The result? No problems for me (the older, and perhaps more adjustable child), just very happy memories. My brother was unable to fit into mainstream education on his return, finding it very difficult as he was so far ahead and had been used to one to one attention and interesting, individual lessons (should also say mum designed our own maths problems based on stories to do with our life. She must have spent hours on them). Mum and dad had to pay for him to go to a slightly odd prep school (one where students choose what they study, when they want to study it). However, he did go on to study maths at Cambridge.

Good luck.

throckenholt Thu 02-Jun-11 09:04:24

you wouldn't have to be inspected - usually if you have a visit it is a few months into HE - and if it is only for a few months then there would be no time for it anyway.

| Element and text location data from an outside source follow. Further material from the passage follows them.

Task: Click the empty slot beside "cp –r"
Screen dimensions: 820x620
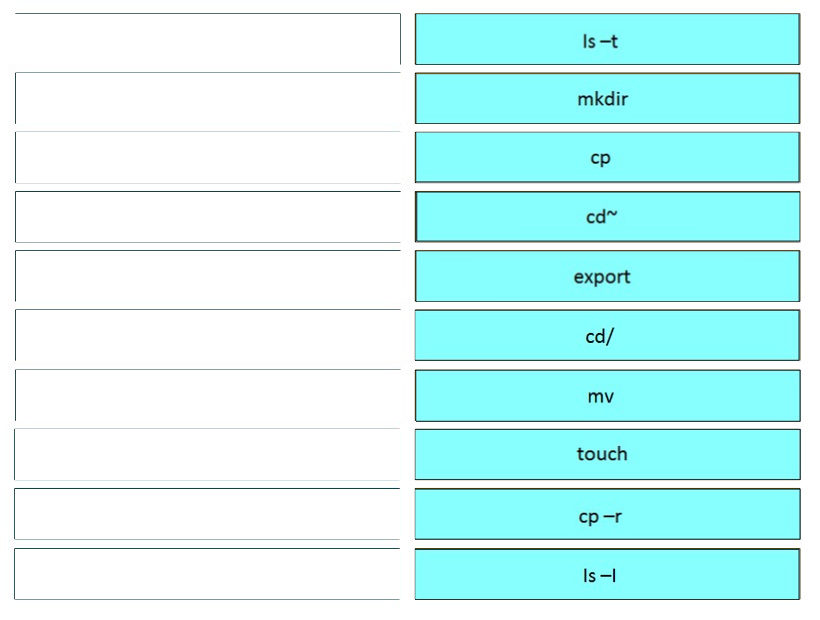Action: (x=207, y=514)
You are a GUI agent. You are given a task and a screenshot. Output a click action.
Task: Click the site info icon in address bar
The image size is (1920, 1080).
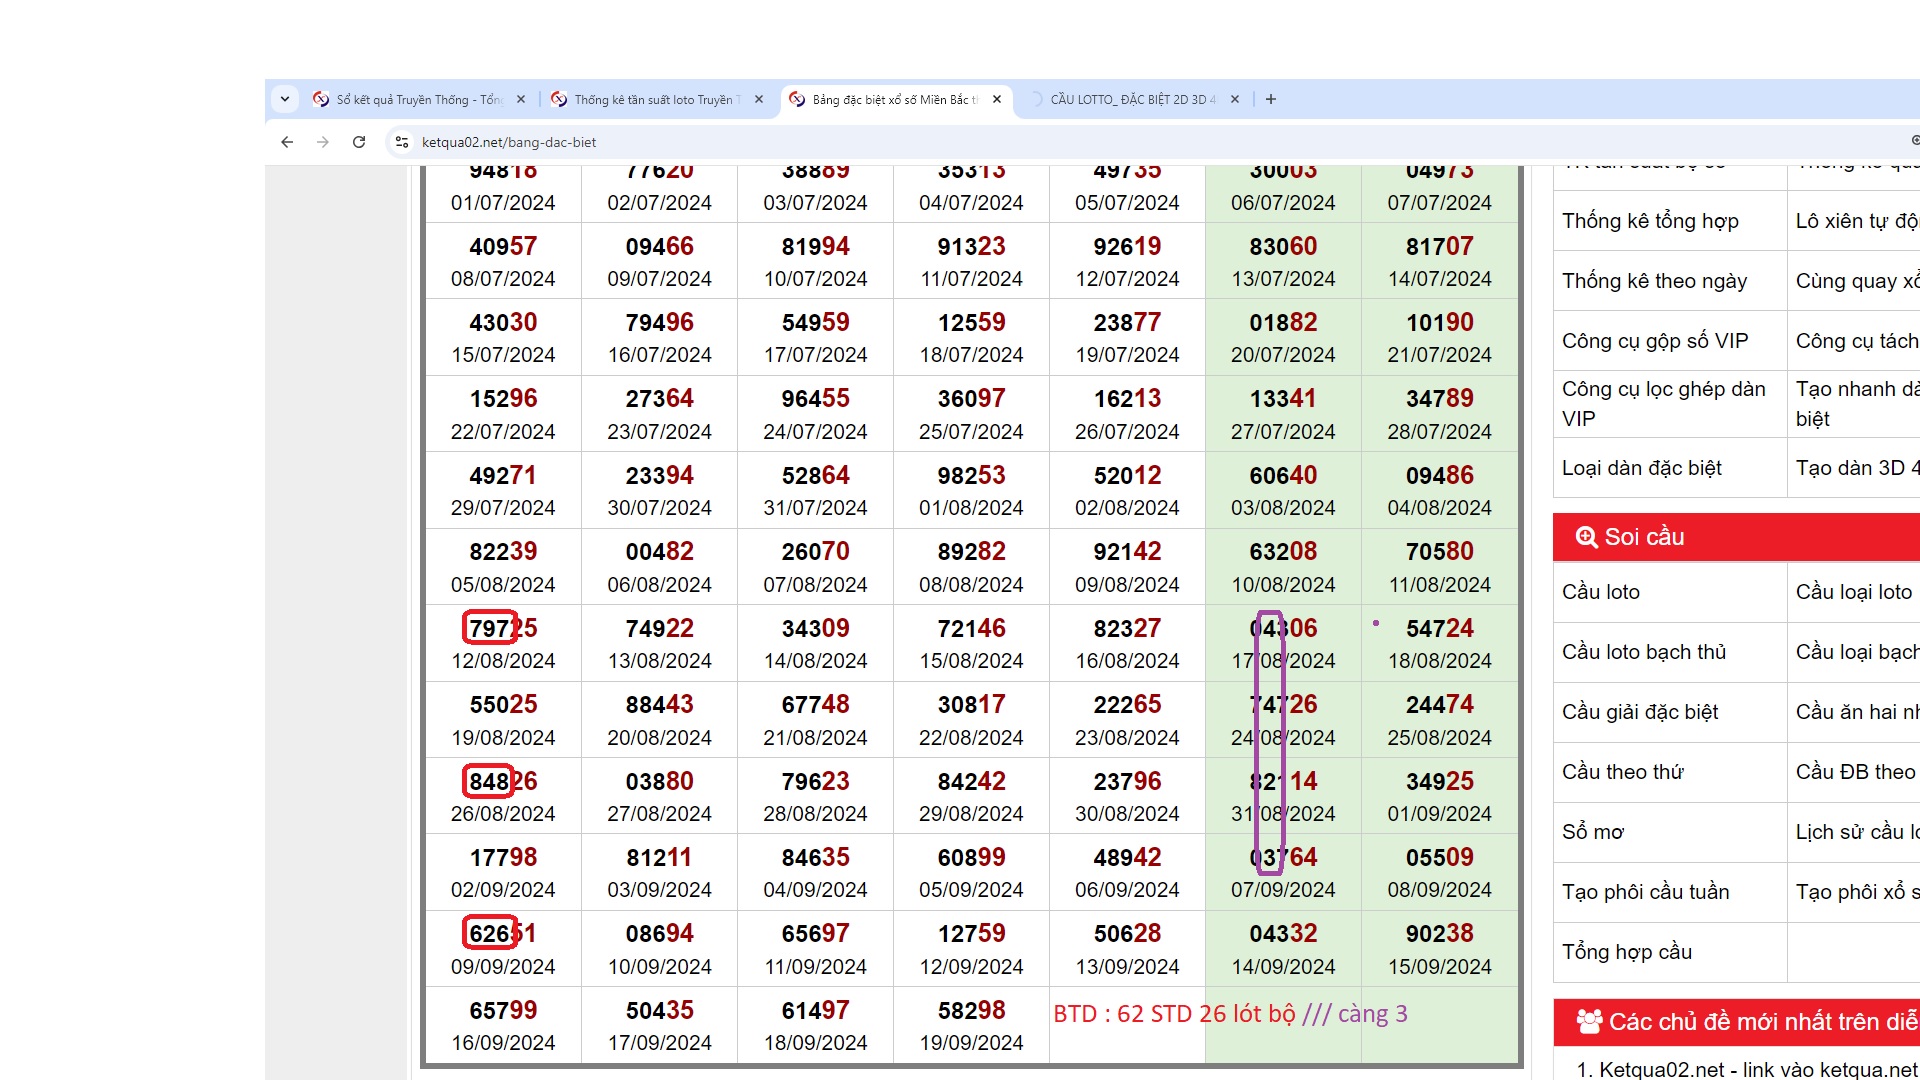pyautogui.click(x=402, y=142)
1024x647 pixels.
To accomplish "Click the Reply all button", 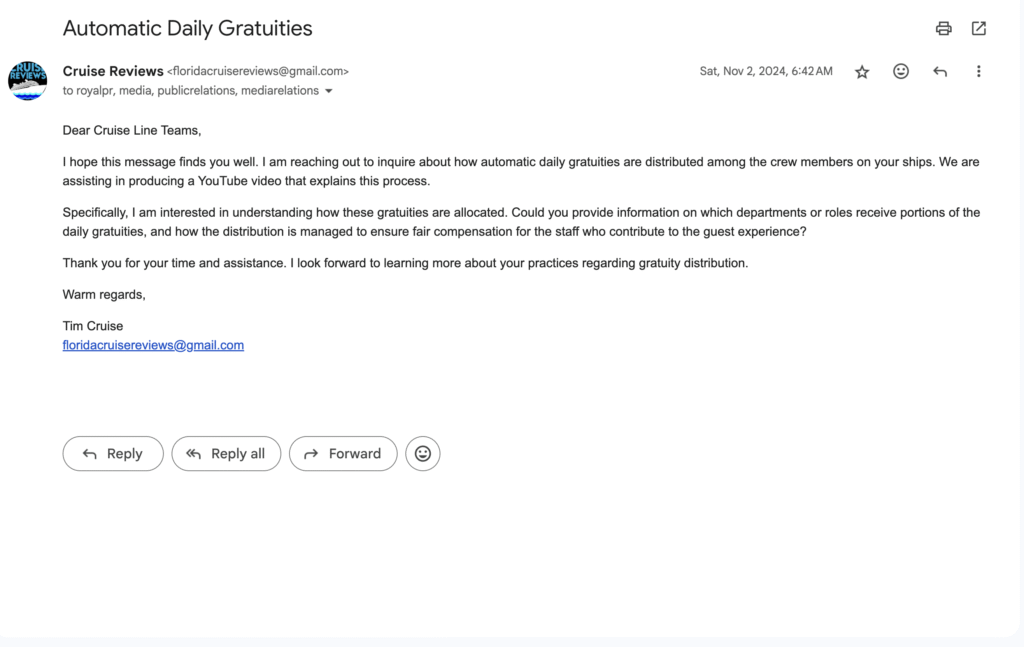I will coord(226,454).
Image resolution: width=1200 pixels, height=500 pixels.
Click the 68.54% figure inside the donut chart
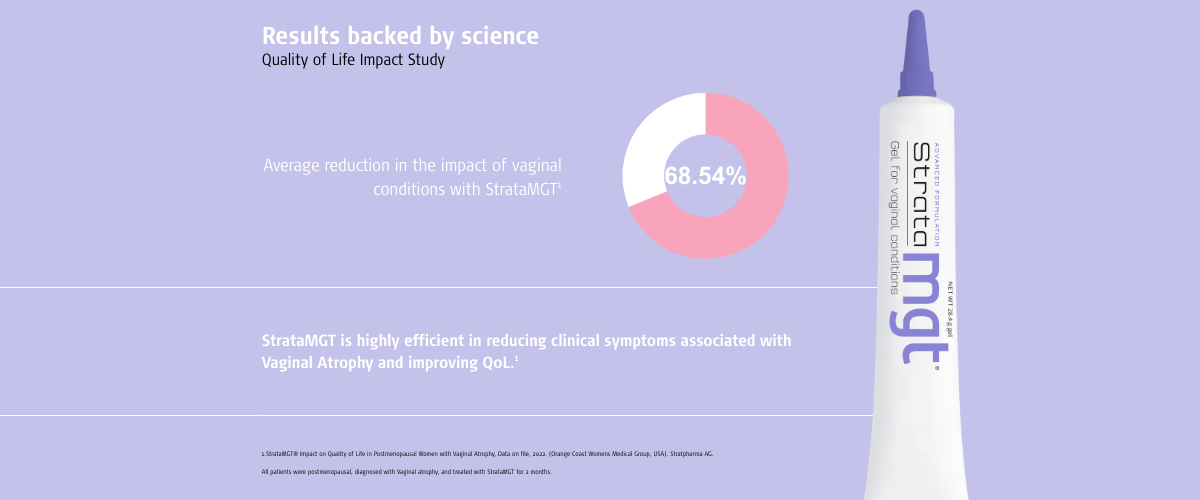tap(705, 176)
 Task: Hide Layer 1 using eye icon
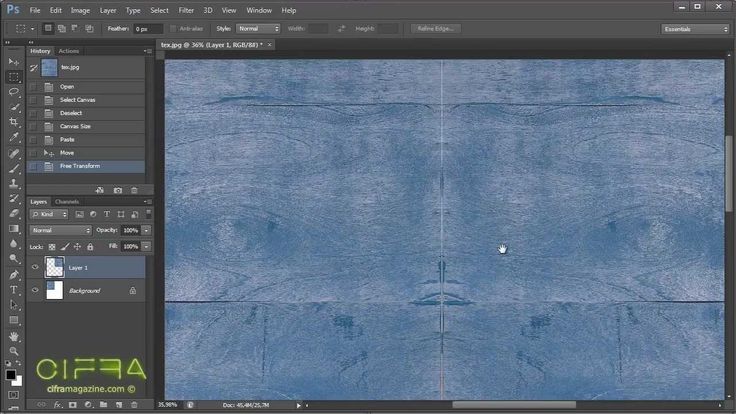tap(36, 267)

Just send in a letter saying what you intend to do with the time and wha tkind of learning experiences it will likely offer, and explain the short term nature of it.

SarkyLady Thu 02-Jun-11 09:06:33

Have you visited the local school?

Best to know as much as poss about thx two options IMO.

You need to get a feel for whether you think your son will settle quickly and be happy there.
Are you guaranteed to be able to get a place for him?

Fecklessdizzy Thu 02-Jun-11 09:08:56

Kids need to socialise, I think you'd all go a bit stir crazy at home!